◆ **TEXT SEGMENT**:
We conduct all of our business through our subsidiaries in China. Our operations in China are governed by PRC laws and regulations. Our PRC subsidiaries are generally subject to laws and regulations applicable to foreign investments in China and, in particular, laws and regulations applicable to wholly foreign-owned enterprises. The PRC legal system is based on statutes. Prior court decisions may be cited for reference but have limited precedential value.
Since 1979, PRC legislation and regulations have significantly enhanced the protections afforded to various forms of foreign investments in China. However, China has not developed a fully integrated legal system and recently enacted laws and regulations may not sufficiently cover all aspects of economic activities in China. In particular, because these laws and regulations are relatively new, and because of the limited volume of published decisions and their nonbinding nature, the interpretation and enforcement of these laws and regulations involve uncertainties. In addition, the PRC legal system is based in part on government policies and internal rules (some of which are not published on a timely basis or at all) that may have a retroactive effect. As a result, we may not be aware of our violation of these policies and rules until some time after the violation. In addition, any litigation in China may be protracted and result in substantial costs and diversion of resources and management attention.
PRC regulation of loans and direct investment by offshore holding companies to PRC entities may delay or prevent us from using the proceeds of our May 2010 public offering to make loans or additional capital contributions to our PRC operating subsidiaries, which could materially and adversely affect our liquidity and our ability to fund and expand our business.

◆ **STATED GOAL**: Reproduce the stretch of the passage on China's legal system from "We conduct all" through "limited precedential value.". The items are separate from the passage on China's legal system.

◆ **RAW RECORDS**:

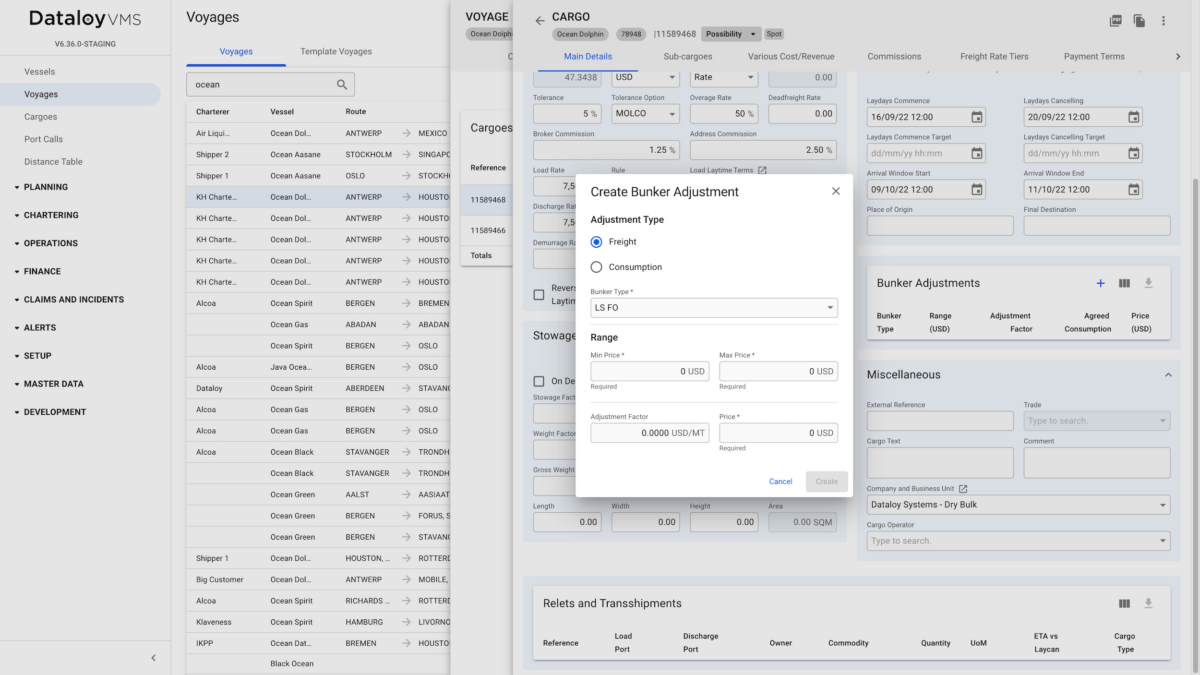Collapse the Miscellaneous section
Image resolution: width=1200 pixels, height=675 pixels.
1167,374
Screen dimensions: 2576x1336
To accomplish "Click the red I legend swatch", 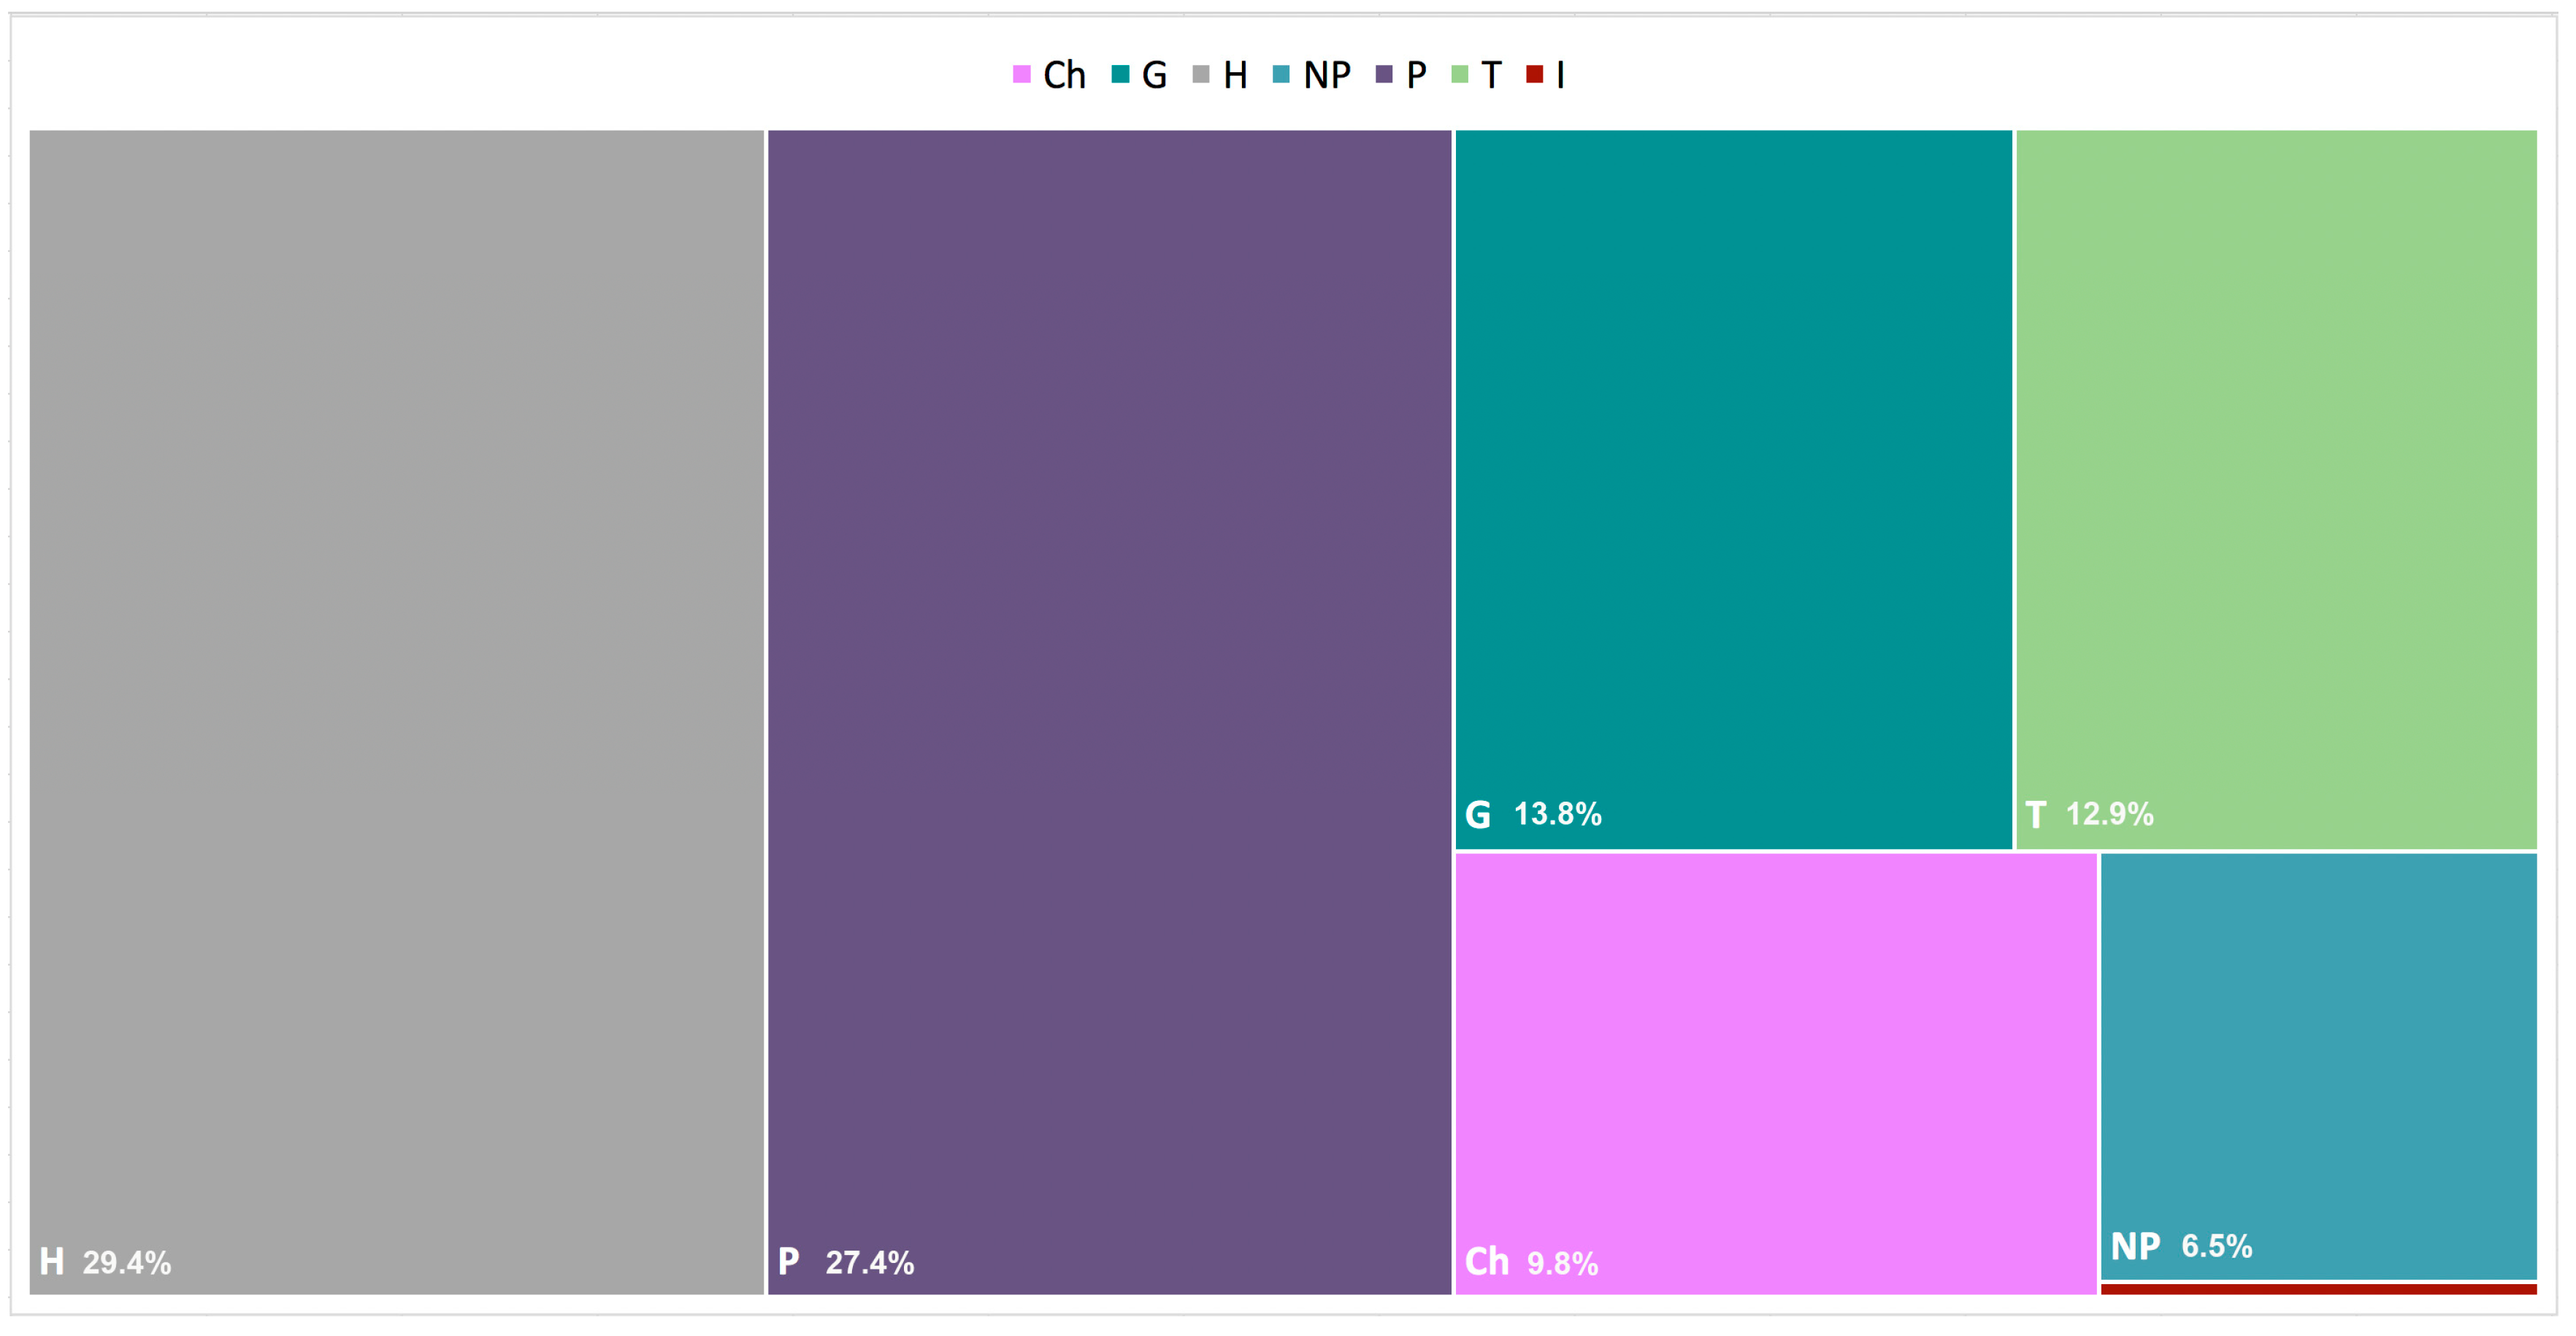I will [x=1534, y=74].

◆ **EXERCISE RESULT**:
We conduct all of our business through our subsidiaries in China. Our operations in China are governed by PRC laws and regulations. Our PRC subsidiaries are generally subject to laws and regulations applicable to foreign investments in China and, in particular, laws and regulations applicable to wholly foreign-owned enterprises. The PRC legal system is based on statutes. Prior court decisions may be cited for reference but have limited precedential value.